■ **WHAT IS BEING ASKED**
Note each line of the entries that includes "Toggle". Then copy those lines.

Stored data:
★ ★ ★ ★
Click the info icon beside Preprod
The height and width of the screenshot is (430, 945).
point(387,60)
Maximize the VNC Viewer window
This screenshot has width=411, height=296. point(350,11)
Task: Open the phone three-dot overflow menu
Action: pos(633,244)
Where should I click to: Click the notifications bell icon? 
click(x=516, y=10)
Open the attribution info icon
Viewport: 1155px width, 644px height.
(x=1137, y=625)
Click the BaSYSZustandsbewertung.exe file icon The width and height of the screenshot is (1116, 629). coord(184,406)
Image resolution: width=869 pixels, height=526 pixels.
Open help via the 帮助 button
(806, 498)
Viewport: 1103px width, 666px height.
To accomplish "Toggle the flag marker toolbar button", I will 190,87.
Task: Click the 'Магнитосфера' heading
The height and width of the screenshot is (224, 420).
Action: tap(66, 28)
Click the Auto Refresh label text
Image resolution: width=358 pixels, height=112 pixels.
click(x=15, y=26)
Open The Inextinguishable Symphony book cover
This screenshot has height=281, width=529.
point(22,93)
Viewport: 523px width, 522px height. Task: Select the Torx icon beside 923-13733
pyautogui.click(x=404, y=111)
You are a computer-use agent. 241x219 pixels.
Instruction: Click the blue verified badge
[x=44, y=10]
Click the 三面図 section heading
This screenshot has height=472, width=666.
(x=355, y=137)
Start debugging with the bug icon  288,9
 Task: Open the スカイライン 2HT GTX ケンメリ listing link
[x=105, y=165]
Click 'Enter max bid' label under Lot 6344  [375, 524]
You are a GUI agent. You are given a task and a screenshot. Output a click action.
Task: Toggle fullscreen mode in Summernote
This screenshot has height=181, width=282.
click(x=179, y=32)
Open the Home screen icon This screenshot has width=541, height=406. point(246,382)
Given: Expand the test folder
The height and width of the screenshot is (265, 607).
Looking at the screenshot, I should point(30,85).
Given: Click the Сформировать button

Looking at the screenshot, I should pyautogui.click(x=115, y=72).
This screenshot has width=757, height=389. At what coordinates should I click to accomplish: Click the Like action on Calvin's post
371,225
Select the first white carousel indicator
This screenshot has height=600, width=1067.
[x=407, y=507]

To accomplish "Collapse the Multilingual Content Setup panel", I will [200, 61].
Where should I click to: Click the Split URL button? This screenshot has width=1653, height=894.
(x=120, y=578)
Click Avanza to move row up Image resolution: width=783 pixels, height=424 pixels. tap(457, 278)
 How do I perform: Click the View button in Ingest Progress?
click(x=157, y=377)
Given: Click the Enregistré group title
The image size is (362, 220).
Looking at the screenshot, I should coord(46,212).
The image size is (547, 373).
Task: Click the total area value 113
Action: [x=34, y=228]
★ ★ ★ ★
■ **TASK RESULT**
To accomplish "Toggle the flag marker toolbar button", I will 190,87.
Task: Toggle fullscreen mode in Summernote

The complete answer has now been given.